Somatic experiencing is one of several body-focused psychotherapies that have risen to prominence in the last two decades, partly as a reaction to Cognitive Behavioural Therapy’s narrow focus on cognition.

Body-focused therapies include everything from mindful body-scanning, to focused relaxation, to EMDR and tapping, to traditional practices like yoga and Tai Chi, or arts practices like dance and singing, or indeed sports, nature – basically, anything that involves more than sitting in a chair thinking and talking.

Somatic experiencing therapy was developed by Peter Levine in the 1960s, while he was hanging out at Esalen, the human potential college in northern California. But don’t worry, it’s not New Age, as far as I can tell. Like I said, it seems pretty common sense to me.

Somatic experiencing focuses on the autonomic nervous system (ANS), how it affects our emotions and consciousness, and how we can learn to regulate the ANS so it doesn’t burn out. The ANS controls the automatic functioning of our body – skin, body-temperature, circulation, digestion, breathing- and the release of chemicals like adrenaline and cortisol.

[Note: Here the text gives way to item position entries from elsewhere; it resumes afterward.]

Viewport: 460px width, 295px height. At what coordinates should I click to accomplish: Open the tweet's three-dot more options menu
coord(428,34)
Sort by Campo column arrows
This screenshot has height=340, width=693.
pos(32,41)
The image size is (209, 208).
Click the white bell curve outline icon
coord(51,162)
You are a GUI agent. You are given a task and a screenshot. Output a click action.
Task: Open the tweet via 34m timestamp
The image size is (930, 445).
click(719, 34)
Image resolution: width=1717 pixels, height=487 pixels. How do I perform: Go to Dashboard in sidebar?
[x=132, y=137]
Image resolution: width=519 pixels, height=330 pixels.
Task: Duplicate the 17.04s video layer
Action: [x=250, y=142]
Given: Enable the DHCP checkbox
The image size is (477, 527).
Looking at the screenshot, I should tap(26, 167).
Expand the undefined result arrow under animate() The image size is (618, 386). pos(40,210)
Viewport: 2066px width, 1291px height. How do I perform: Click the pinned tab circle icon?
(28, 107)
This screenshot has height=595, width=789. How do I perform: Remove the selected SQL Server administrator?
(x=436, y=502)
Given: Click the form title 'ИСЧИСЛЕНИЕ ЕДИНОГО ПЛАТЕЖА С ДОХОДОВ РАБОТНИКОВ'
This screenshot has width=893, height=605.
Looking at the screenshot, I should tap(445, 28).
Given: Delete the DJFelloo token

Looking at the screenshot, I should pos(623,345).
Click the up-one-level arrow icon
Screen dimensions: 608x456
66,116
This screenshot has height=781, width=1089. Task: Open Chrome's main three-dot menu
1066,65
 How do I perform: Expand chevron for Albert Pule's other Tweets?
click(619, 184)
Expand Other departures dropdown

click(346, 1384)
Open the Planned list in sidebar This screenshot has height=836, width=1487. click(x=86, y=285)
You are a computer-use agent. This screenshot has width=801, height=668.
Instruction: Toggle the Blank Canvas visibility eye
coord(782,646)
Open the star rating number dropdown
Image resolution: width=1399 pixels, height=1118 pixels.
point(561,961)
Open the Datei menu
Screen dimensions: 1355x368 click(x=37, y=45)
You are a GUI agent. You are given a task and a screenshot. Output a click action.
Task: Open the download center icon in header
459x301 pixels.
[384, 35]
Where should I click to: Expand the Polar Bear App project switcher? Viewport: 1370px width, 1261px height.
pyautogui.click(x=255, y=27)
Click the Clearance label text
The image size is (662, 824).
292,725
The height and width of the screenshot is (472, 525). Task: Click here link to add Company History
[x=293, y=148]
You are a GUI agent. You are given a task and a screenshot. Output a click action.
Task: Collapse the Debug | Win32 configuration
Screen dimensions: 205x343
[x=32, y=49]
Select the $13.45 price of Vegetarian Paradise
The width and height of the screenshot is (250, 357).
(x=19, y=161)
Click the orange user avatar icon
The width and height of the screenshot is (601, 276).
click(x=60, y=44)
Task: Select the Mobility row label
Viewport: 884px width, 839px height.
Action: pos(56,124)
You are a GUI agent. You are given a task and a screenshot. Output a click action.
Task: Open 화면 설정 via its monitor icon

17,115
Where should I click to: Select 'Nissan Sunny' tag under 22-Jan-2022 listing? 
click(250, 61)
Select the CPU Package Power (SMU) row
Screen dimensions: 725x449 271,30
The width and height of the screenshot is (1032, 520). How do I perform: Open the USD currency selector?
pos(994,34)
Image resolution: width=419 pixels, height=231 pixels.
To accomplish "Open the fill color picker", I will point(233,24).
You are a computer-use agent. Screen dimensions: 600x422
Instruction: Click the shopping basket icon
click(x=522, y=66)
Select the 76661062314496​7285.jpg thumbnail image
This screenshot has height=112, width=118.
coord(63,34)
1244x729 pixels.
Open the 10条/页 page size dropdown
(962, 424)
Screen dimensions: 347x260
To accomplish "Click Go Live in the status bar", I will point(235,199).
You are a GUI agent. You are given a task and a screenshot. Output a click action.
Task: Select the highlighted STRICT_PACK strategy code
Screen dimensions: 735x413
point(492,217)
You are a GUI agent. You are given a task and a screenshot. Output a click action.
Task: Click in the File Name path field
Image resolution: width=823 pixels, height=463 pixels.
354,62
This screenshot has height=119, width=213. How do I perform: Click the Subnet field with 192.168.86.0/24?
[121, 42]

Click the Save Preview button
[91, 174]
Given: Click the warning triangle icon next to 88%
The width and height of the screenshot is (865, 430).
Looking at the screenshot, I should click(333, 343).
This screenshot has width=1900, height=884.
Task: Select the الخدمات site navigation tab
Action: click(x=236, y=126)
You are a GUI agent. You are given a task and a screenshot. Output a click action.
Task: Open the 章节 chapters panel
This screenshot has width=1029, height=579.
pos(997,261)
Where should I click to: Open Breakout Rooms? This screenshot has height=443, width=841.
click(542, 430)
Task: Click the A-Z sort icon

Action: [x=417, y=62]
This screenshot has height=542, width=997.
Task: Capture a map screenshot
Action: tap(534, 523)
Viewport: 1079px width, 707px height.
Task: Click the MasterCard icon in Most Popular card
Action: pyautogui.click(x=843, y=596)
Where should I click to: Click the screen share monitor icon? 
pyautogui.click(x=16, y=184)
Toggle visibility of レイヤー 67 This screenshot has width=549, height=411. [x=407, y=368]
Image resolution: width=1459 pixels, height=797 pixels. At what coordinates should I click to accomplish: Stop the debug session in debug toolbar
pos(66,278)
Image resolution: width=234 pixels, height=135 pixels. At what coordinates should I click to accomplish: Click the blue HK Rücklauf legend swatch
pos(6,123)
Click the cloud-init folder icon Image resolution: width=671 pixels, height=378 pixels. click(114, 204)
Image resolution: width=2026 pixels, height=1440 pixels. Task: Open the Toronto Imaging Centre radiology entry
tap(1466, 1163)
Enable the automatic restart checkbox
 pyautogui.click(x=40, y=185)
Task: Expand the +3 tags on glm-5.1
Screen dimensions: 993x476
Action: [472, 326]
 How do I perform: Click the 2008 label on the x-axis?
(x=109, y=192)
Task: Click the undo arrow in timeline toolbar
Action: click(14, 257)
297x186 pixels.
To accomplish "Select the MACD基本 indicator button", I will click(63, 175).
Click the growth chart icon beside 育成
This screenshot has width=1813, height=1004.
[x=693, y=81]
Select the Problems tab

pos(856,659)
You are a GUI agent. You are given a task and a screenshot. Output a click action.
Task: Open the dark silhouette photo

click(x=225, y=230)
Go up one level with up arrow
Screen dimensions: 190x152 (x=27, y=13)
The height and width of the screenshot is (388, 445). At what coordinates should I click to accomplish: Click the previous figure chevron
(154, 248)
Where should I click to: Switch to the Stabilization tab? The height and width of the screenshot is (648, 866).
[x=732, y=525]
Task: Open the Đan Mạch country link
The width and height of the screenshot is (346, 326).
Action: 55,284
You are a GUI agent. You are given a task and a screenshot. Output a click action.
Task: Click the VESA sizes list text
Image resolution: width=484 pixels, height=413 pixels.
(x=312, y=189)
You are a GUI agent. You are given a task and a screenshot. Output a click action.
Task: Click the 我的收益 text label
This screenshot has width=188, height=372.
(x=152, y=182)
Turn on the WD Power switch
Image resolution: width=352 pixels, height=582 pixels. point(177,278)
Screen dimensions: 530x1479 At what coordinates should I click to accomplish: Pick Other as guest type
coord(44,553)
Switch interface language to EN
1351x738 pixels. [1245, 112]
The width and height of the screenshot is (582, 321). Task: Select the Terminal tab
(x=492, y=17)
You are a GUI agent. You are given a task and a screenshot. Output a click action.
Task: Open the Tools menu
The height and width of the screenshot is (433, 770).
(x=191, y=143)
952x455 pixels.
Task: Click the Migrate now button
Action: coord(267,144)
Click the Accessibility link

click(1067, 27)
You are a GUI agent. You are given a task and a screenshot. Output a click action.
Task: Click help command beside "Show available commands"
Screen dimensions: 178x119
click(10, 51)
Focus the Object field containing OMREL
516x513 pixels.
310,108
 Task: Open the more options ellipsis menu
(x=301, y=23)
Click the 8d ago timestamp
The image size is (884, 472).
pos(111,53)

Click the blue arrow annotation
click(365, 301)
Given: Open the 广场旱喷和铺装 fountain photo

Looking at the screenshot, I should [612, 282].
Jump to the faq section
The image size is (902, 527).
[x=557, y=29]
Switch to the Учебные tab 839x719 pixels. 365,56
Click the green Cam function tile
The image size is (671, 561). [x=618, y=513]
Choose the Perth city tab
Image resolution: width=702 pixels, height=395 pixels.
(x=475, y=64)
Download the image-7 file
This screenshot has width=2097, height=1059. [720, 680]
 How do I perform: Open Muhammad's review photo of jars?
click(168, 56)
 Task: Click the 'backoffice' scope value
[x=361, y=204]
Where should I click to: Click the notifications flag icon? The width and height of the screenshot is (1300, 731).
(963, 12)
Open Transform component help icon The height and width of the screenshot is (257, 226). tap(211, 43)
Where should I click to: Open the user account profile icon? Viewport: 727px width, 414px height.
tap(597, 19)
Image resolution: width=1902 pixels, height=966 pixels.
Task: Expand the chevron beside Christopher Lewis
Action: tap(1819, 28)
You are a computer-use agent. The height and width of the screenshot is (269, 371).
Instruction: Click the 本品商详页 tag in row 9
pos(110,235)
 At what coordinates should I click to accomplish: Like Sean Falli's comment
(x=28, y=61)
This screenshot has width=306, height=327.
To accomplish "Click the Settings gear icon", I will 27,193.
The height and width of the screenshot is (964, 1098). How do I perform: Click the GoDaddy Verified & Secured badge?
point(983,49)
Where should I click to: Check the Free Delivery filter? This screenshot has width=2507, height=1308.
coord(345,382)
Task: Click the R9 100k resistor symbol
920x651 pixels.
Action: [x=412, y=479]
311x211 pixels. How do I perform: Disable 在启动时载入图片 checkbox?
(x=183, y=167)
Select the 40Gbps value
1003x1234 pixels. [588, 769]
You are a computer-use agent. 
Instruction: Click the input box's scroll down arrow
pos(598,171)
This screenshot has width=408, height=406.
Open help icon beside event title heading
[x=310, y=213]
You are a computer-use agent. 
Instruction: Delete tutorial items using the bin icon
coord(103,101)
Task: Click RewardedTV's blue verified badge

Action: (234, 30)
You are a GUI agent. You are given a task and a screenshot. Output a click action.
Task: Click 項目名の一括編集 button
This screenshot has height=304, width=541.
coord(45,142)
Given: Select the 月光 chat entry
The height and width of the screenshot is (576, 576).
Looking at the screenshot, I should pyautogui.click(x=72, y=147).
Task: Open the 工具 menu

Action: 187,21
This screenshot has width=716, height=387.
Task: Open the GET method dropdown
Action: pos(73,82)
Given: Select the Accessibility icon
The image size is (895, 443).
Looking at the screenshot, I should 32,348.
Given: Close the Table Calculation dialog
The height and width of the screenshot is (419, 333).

There are two systems in the ANS. First, the sympathetic nervous system, which governs the ‘fight or flight’ response. This is your body telling you ‘you’re not safe, there’s a threat nearby’ and preparing you to respond to that threat.

The eyes dilate, the mouth goes dry, the skin feels prickly, you may start to sweat, the heart beats faster, the breath is quicker and shorter, blood goes to arms and legs in preparation for action (this is why one can feel dizzy), digestion stops (or you may throw up, or piss or shit yourself).  The kidney and hormone glands release a surge of chemicals to prepare you for action, such as adrenalin, cortisol and epinephrine. This boosts your short-term energy but leaves you feeling very tired afterwards.

The second system in the ANS is the parasympathetic nervous system, which governs the ‘rest and digest’ response. This is your body telling you ‘you’re safe’ and letting the body rest, recoup, and digest. The breath and heart-beat slows, the stomach digests, inflammation goes down.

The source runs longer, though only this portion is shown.